Однако думаю, что мои родители не так уж много могли мне рассказать. Интересоваться фамильной родословной не было в обычаях того слоя общества, к которому они принадлежали. А их родители были многодетными еврейскими ремесленниками, и традиции интеллигенции, прежде всего, дворянской – знать и хранить родословную своей семьи – были им чужды.
Немецко-еврейское звучание обеих фамилий говорит лишь о том, что наши предки в начале девятнадцатого века, скорее всего, проживали в Германии. Дальше – движение на восток. Очень трудно узнать о корнях двух фамилий, но абсолютно невероятно получить информацию о наличии фамильных ветвей, уводящих к совершенно неведомым людям. Хотя обе фамилии – отца и матери – не так уж часто встречаются, так, во всяком случае, мне казалось раньше. Оставалось только фантазировать.

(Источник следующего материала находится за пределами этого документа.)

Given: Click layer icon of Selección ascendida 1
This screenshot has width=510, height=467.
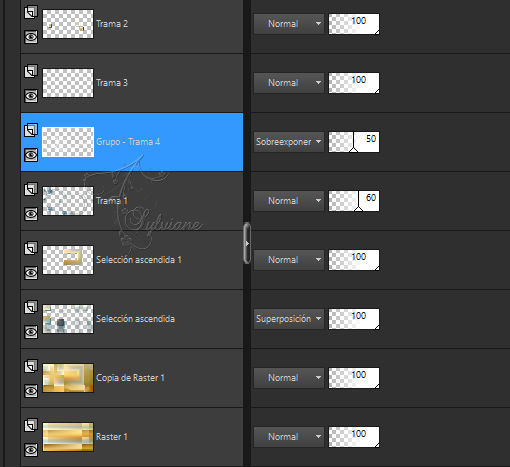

На одной из конференций, проходившей в Ленинграде, ко мне после доклада подошел молодой человек и сказал, что он мой однофамилец, давно следит за моими публикациями, и хотел бы со мной познакомиться. Да, действительно, его фамилия была Штеренберг, с буквой “е” между буквами “р” и “н”. Он выходец из Житомира (города, в котором родился мой отец), и его родные и поныне проживают там же. С ходу определить какие-либо общие корни у наших семей нам с ним не удалось, но телефонами мы обменялись. Через некоторое время мне неожиданно представилась возможность поехать в командировку в Житомир, и перед отъездом я попросил моего нового знакомого дать мне телефон его родственников в Житомире.
Мне очень понравился этот город: зеленый и уютный. Глядя на улицы города и на живописные берега протекающей через город реку Тетерев, я пытался почувствовать те ощущения, которые испытывал здесь мой отец в детском и юношеском возрасте. Вызвала не только усмешку, но и понимание политика местного ГАИ: на автомобильных номерах города Житомира после букв ЖИ встречались все начальные буквы алфавита, все, кроме буквы Д. В городе Житомир, где до войны каждый третий был евреем, жидами не желали представляться не только евреи, но и украинцы.